Ramabadran R S, Japa S, Beattie D S
Department of Biochemistry, West Virginia University School of Medicine, Morgantown 26506-9142, USA.
J Bioenerg Biomembr. 1997 Feb;29(1):45-54. doi: 10.1023/a:1022459722020.

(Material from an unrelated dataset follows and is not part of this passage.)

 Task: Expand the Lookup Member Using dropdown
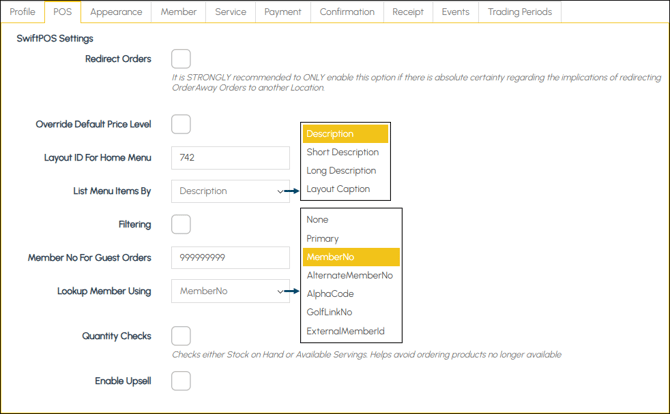(230, 291)
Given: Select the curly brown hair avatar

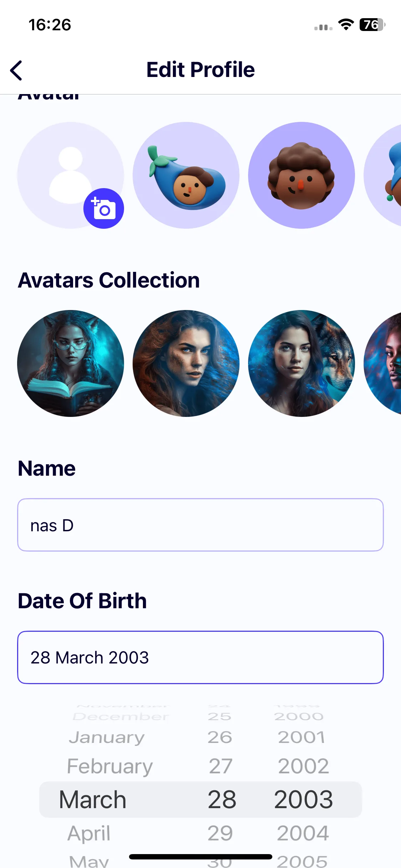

The assembly of two deletion mutants of the Rieske iron-sulfur protein into the cytochrome bc1 complex was investigated after import in vitro into mitochondria isolated from a strain of yeast, JPJ1, from which the iron-sulfur protein gene (RIP) had been deleted. The assembly process was investigated by immunoprecipitation of the labeled iron-sulfur protein or the two deletion mutants from detergent-solubilized mitochondria with specific antisera against either the iron-sulfur protein or the bc1 complex (complex III) [Fu and Beattie (1991). J. Biol. Chem. 266, 16212-16218]. The deletion mutants lacking amino acid residues 55-66 or residues 161-180 were imported into mitochondria in vitro and processed to the mature form via an intermediate form. After import in vitro, the protein lacking residues 161-180 was not assembled into the complex, suggesting that the region of the iron-sulfur protein containing these residues may be involved in the assembly of the protein into the bc1 complex; however, the protein lacking residues 55-66 was assembled in vitro into the bc1 complex as effectively as the wild type iron-sulfur protein. Moreover, this mutant protein was present in the mitochondrial membrane fraction obtained from JPJ1 cells transformed with a single-copy plasmid containing the gene for this protein lacking residues 55-66. This deletion mutant protein was also assembled into the bc1 complex in vivo, suggesting that the hydrophobic stretch of amino acids, residues 55-66, is not required for assembly of the iron-sulfur protein into the bc1 complex; however, this association did not lead to enzymatic activity of the bc1 complex, as the Rieske FeS cluster was not epr detectable in these mitochondria.
将铁硫蛋白的两个缺失突变体体外导入从酵母菌株 JPJ1 分离的线粒体后,研究了它们组装到细胞色素 bc1 复合物中的情况,该酵母菌株的铁硫蛋白基因(RIP)已被删除。通过用针对铁硫蛋白或 bc1 复合物(复合物 III)的特异性抗血清从去污剂溶解的线粒体中免疫沉淀标记的铁硫蛋白或两个缺失突变体来研究组装过程[Fu 和 Beattie(1991)。《生物化学杂志》266,16212 - 16218]。缺少氨基酸残基 55 - 66 或残基 161 - 180 的缺失突变体在体外被导入线粒体,并通过中间形式加工成成熟形式。体外导入后,缺少残基 161 - 180 的蛋白质未组装到复合物中,这表明铁硫蛋白中包含这些残基的区域可能参与该蛋白质组装到 bc1 复合物中;然而,缺少残基 55 - 66 的蛋白质在体外与野生型铁硫蛋白一样有效地组装到 bc1 复合物中。此外,这种突变蛋白存在于从用含有该缺少残基 55 - 66 的蛋白质基因的单拷贝质粒转化的 JPJ1 细胞获得的线粒体膜部分中。这种缺失突变蛋白在体内也组装到 bc1 复合物中,这表明氨基酸的疏水片段,即残基 55 - 66,对于铁硫蛋白组装到 bc1 复合物中不是必需的;然而,这种结合并未导致 bc1 复合物的酶活性,因为在这些线粒体中 Rieske FeS 簇无法通过电子顺磁共振检测到。